• _INSTRUCTIONS FOR THE TASK_:
Render the records from the start through the line that contains "Looking at the screenshot, I should point(715,526)." as a numbered list, skipping blank lines and leaving out the pictures.

• _SUPPLIED MATERIAL_:
※

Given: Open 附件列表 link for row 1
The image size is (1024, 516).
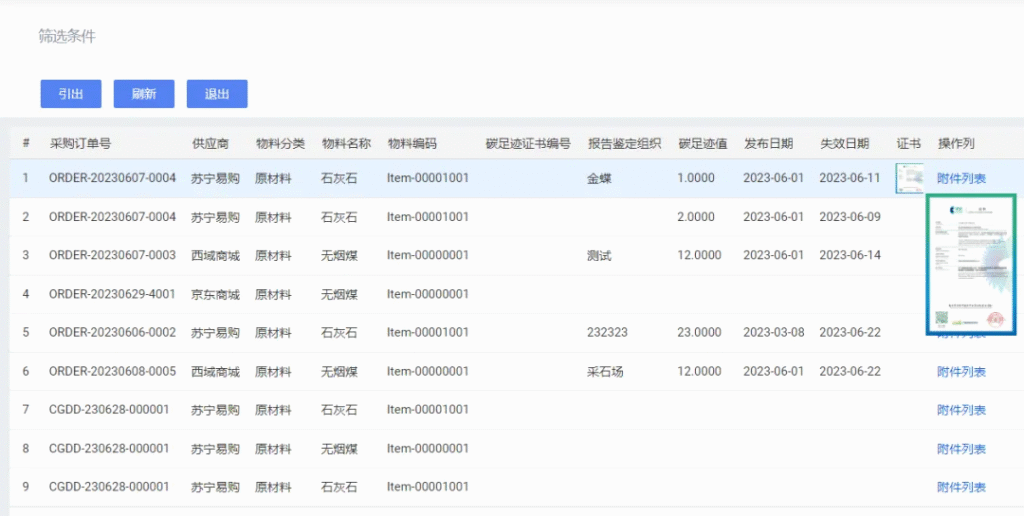Looking at the screenshot, I should (961, 179).

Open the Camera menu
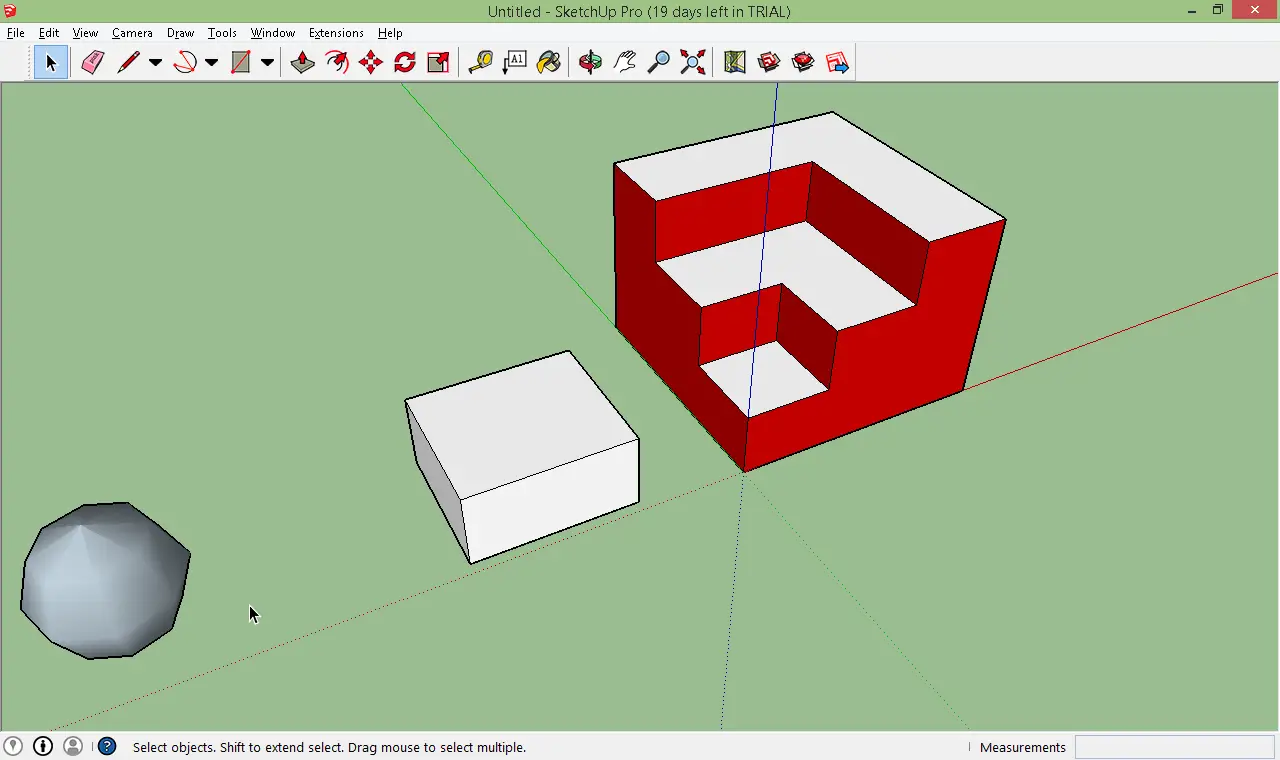click(x=132, y=33)
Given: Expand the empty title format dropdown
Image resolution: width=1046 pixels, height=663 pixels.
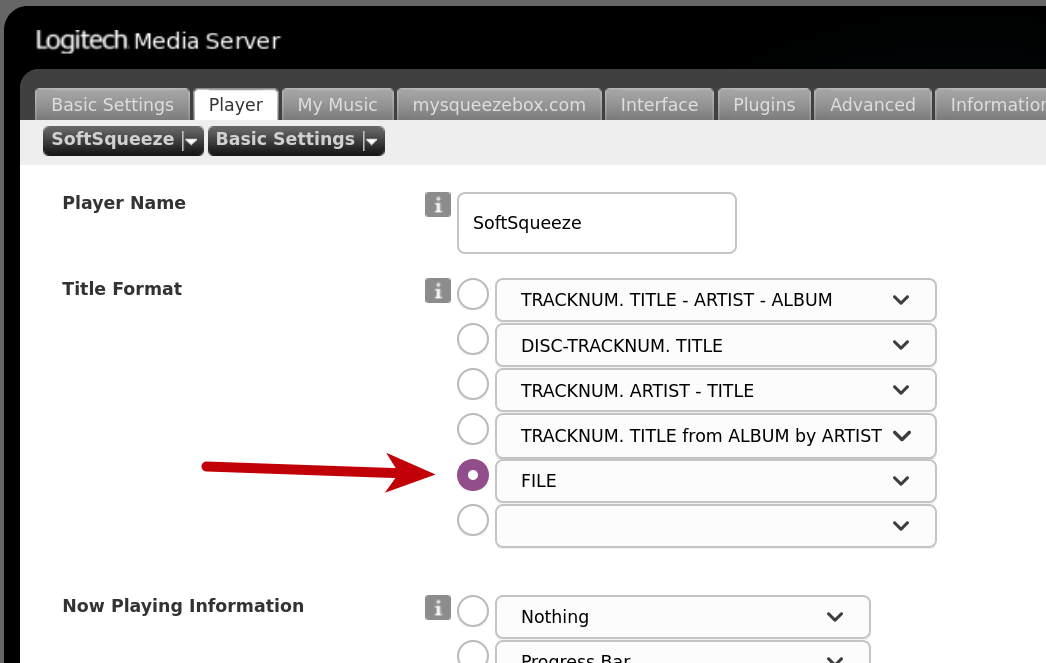Looking at the screenshot, I should point(715,526).
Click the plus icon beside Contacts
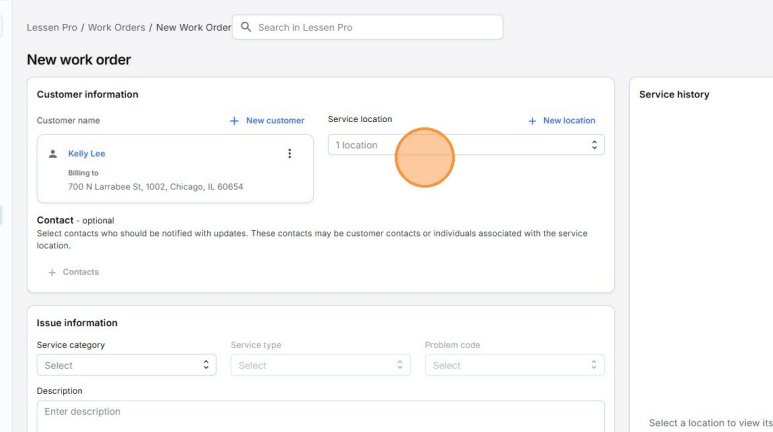Viewport: 773px width, 432px height. click(x=52, y=272)
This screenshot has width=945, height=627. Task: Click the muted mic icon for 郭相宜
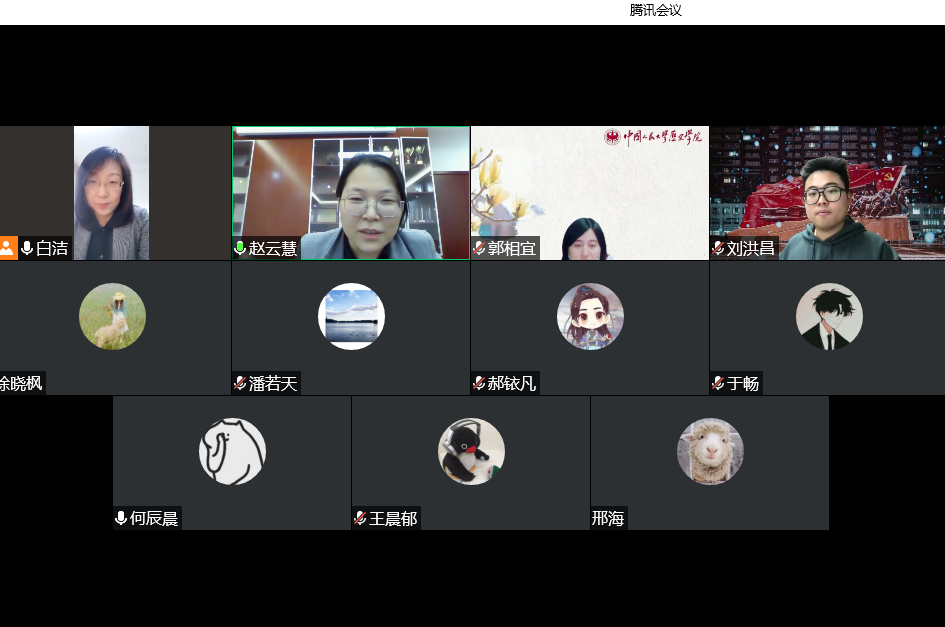click(x=479, y=249)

※

• _RESPONSE BELOW_:
1. Given: Open 附件列表 link for row 1
2. The image size is (1024, 516).
3. Looking at the screenshot, I should (961, 179).
4. Open the Camera menu
5. click(x=132, y=33)
6. Given: Expand the empty title format dropdown
7. Image resolution: width=1046 pixels, height=663 pixels.
8. Looking at the screenshot, I should point(715,526).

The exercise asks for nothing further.